Une représentation multimédia ?

Par Stella Wohlers

Une critique sur le spectacle :

Un fil à la patte / Texte de Georges Feydeau / Mise en scène de Julien George / Théâtre Kléber-Méleau / du 3 au 15 mai 2022 / Plus d’infos.

© Carole Parodi

Après avoir travaillé sur La Puce à l’oreille et Léonie est en avance, Julien George revient avec une nouvelle pièce de Georges Feydeau au TKM. Haut en couleur et en rebondissements, ce vaudeville dominé par des mensonges, quiproquos et courses-poursuites provoque l’hilarité des spectateurs depuis mardi dernier.

Les visites ne cessent de défiler dans le salon de Lucette Gautier : son amant Fernand de Bois d’Enghien qui doit signer son contrat de mariage avec une riche héritière le soir même, Bouzin, le clerc de notaire et auteur de chansons « stupides », Marceline, de Fontanet, Cheneviette, la Baronne, future belle-mère de Fernand qui cherche à recruter Lucette pour chanter à la signature du contrat de mariage de sa fille et le Général Irrigua venu courtiser Lucette. Julien George présente cet imbroglio d’une manière qui rappelle la bande dessinée ou les dessins animés et donne à la pièce toute l’ardeur et la vie qu’un vaudeville requiert, poussant l’outrance au plus haut point.

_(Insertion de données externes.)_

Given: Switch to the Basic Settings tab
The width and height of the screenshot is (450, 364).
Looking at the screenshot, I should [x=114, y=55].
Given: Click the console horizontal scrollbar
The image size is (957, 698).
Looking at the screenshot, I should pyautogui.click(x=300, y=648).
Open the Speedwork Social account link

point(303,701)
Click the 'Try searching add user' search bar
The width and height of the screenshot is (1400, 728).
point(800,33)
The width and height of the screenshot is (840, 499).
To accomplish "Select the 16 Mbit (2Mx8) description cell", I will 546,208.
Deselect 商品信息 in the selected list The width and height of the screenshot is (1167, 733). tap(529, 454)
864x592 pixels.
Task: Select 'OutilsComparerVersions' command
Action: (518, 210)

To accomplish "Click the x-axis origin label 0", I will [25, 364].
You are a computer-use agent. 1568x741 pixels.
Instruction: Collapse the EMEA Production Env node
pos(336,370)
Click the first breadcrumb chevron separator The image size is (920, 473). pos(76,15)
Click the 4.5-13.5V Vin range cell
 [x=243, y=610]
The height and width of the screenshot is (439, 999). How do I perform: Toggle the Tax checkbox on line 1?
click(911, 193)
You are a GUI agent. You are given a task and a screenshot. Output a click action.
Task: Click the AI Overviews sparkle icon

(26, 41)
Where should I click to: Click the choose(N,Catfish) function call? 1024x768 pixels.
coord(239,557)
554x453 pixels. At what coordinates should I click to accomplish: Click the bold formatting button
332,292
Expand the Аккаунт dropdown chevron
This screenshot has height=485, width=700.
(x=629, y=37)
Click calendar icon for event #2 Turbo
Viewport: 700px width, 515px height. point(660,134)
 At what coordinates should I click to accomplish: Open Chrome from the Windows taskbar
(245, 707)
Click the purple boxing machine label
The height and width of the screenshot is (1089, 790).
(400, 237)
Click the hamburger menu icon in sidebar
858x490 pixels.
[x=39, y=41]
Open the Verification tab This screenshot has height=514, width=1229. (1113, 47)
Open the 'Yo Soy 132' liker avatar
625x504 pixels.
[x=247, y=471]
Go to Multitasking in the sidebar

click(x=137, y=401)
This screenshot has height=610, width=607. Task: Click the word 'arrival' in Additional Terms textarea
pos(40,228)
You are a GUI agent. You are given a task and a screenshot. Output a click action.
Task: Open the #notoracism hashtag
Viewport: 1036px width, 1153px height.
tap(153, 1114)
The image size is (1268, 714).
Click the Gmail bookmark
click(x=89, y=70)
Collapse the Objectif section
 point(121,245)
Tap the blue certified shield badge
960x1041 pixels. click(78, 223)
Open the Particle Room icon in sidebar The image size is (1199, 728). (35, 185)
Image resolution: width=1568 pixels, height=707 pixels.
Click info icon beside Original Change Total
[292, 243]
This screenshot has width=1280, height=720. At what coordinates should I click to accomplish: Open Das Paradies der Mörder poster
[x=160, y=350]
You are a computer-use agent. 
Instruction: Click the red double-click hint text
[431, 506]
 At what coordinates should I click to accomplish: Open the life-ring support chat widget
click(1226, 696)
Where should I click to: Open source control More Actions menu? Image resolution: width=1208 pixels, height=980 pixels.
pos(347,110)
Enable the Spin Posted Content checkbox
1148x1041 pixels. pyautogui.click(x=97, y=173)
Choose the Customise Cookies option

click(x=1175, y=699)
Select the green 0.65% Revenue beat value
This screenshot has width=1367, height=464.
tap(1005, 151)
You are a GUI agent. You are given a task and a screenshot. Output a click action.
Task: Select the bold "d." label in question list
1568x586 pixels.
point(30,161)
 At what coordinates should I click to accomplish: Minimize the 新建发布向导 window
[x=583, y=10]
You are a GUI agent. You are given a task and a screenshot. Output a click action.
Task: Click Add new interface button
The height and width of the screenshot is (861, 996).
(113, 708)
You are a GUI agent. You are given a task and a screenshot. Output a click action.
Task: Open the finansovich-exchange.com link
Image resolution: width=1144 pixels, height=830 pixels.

Les teintes rouges du salon et les couleurs vives des tenues des personnages, le bleu de la jupe de Lucette, le violet du costume de Fontanet, ou encore le orange de la robe de Marceline, forment un visuel des plus éclatants. Le jeu des personnages est rapide et extravagant. Leur gestuelle est appuyée, tout particulièrement celle de Bouzin (David Casada) et du Général Irrigua (Frédéric Landenberg). Droit comme un bâton dans son ensemble rose fuchsia, la main accrochée à sa veste flamboyante parée de plume, le riche Général au très fort accent hispanique se laisse emporter par la colère et tente coûte que coûte d’éliminer l’amant de Lucette. Les mimiques de Bouzin, dont la gestuelle saccadée, les expressions exagérées et le maquillage blanc font penser aux mimes, sont souvent accompagnées de sonorités. Lorsqu’il s’assied, son siège émet un bruit de klaxon, comme le ferait le nez d’un clown.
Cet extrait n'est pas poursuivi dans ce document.